● Assignment
Repeat only what runs from the line with "Where should I" through the last line of the data below, both included, keeping every word as it is and leaving out the pictures.

(Dataset excerpts)
BEGIN

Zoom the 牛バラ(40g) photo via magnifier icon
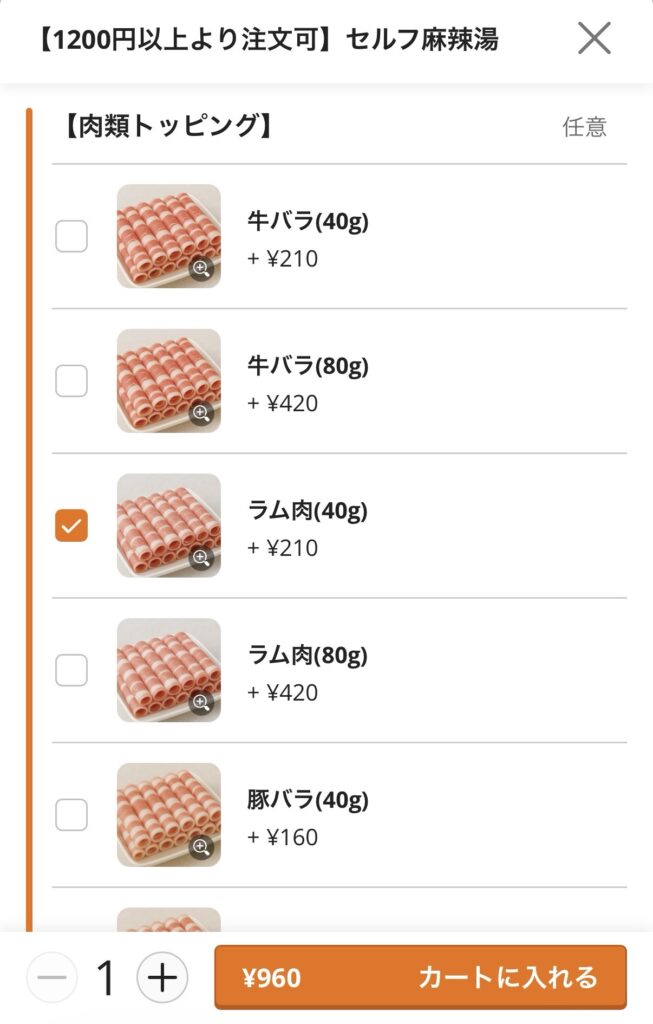This screenshot has width=653, height=1024. pyautogui.click(x=202, y=268)
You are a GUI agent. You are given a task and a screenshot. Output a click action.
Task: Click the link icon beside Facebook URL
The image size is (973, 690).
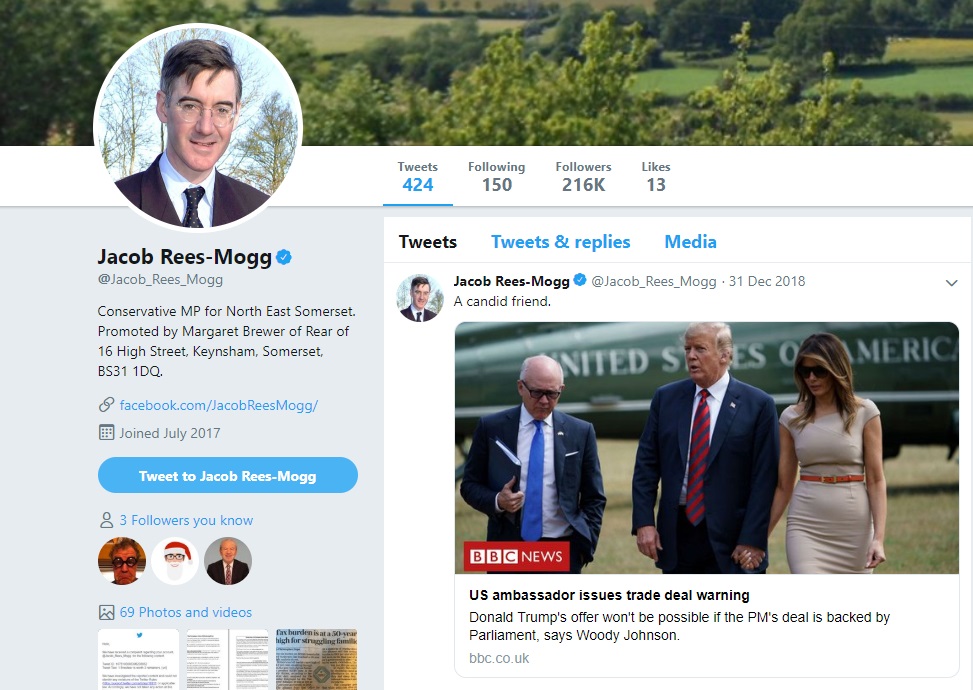click(x=106, y=405)
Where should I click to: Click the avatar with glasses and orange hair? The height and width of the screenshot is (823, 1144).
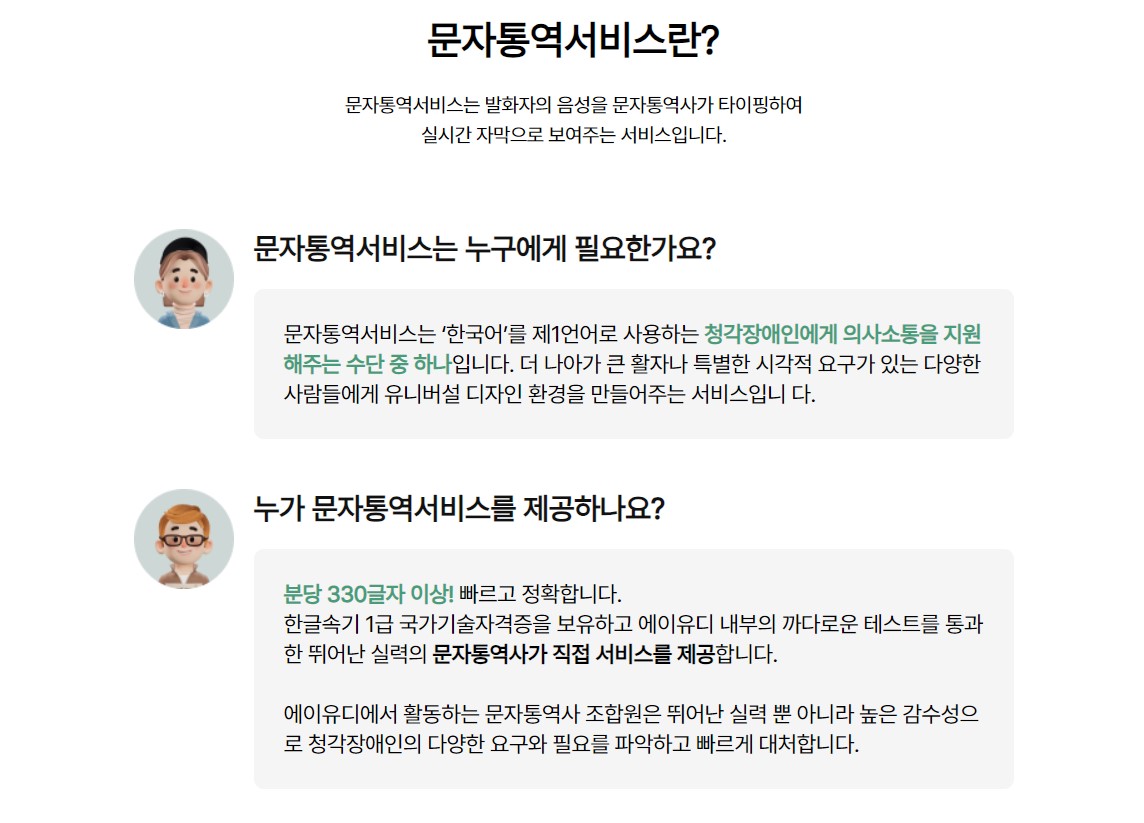point(184,538)
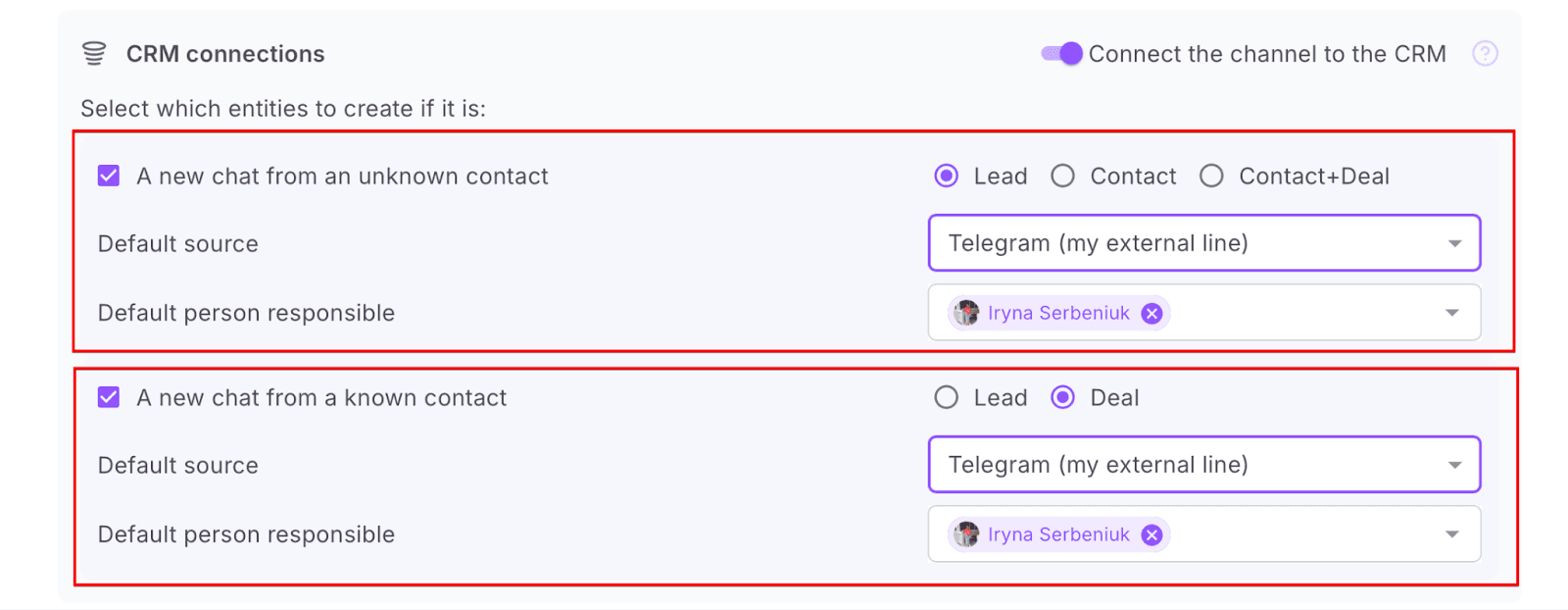This screenshot has width=1568, height=610.
Task: Uncheck A new chat from a known contact
Action: (x=109, y=398)
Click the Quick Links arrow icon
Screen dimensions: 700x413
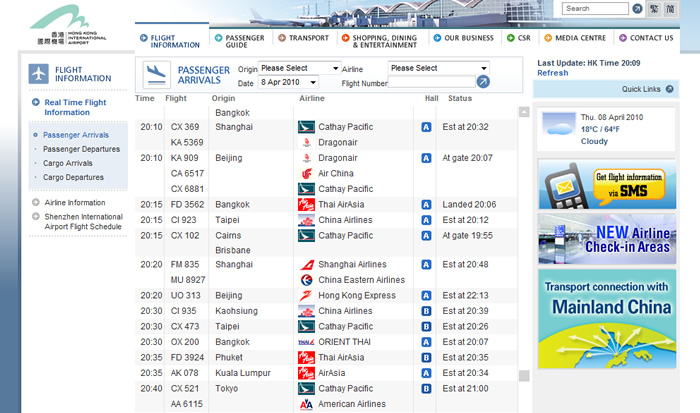pos(685,89)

END

● Answer to this exercise
Where should I click to: Click the avatar with glasses and orange hair? The height and width of the screenshot is (823, 1144).
point(184,538)
This screenshot has width=1568, height=610.
Task: Uncheck A new chat from a known contact
Action: (x=109, y=398)
Click the Quick Links arrow icon
Screen dimensions: 700x413
pos(685,89)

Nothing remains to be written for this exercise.